HEDCO Plaza (Photo: University of Oregon)

Last Monday, a story brought me back to the University of Oregon campus less than four months after my last tripA rare performance of Japanese folk music is scheduled for this Saturday at the School of Music, and I was planning an article for MyEugene.  I met my friend Simon, who was coordinating the event, in  the Education Station Café on the first floor of  the new HEDCO Education Building for lunch.

As I waited for him to walk over from the Music School, I marveled at the newly-opened wing of the School of Education that had, until recently, been a parking lot. A sculpture made of numerous metal letters scattered down and across the wall of the lobby, as if someone was pouring a giant bowl of alphabet soup off the balcony.


HEDCO Lobby (Photo: University of Oregon)

Anna would like this, I thought. I pictured her pointing out and reading all the different letters. Then I pictured her as an adult in this same lobby. For since she started Kindergarten last fall, Anna has been telling everyone that she wants to be a teacher when she grows up. She’ll change her mind hundreds of of times over the next twelve years, but if after all that she decides to get a teaching degree she may be spending a lot of time in this building as a young adult.

I returned to the campus area the next day for a very different reason. I had a routine doctor’s appointment at the Sacred Heart Medical Building and decided afterwards to stop by Café Siena on 13th Ave. for breakfast.

Café Siena

One day after looking into the future, I got a glimpse back into the past. For as much as the campus has changed since  left in 2003, Café Siena looks exactly the same. It could be 2003, 1998, or even 1994; within that little hole-in-the-wall café with the scrumptious breakfasts, time had stood still.
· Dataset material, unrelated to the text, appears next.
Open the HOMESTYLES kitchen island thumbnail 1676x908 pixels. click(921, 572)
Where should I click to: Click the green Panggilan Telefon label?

I scanned the menu, trying to decide which of the delectable and fattening options would cause the least disruption to my current diet:

  • Crepes? No.  Too much butter and sugar.
  • Omelet? No. Too big to finish in one sitting.
  • Chilaquiles? No. Far too many calories.

After some thought I settled on the pancakes. I hadn’t eaten anything yet this morning—I had fasted for blood work—and if I picked something that would hold me until lunch, I’d stay on my usual caloric schedule.

As I waited on my order, I looked at the ticket stub in my hand. Café Siena still used the same order pads they always had, with the little tear-off strips on the bottom of each page. At the Music School, we used to joke about keeping the stubs and collecting all the numbers from 00 to 99, but none of us ever made the attempt.

So in two days I had mentally traversed three decades: from 1994, when I first visited Eugene while attending the Bach Festival, to 2024, when Anna would be starting her first year of college. So much had changed in and around campus in the seventeen-and-a-half years since I first set foot in Eugene and so much more will change in the next twelve-and-a-half years.

By then, the “new wing” of the College of Education won’t be new anymore. Neither will the “new wing” of the Music School. Old buildings will come down, new buildings will be built.

But Café Siena will still make wonderful crèpes, omelets, pancakes, and chilaquiles. And they’ll probably still use the same order pads with the tear-off numbers.

Plus ça change, plus c’est la même chose.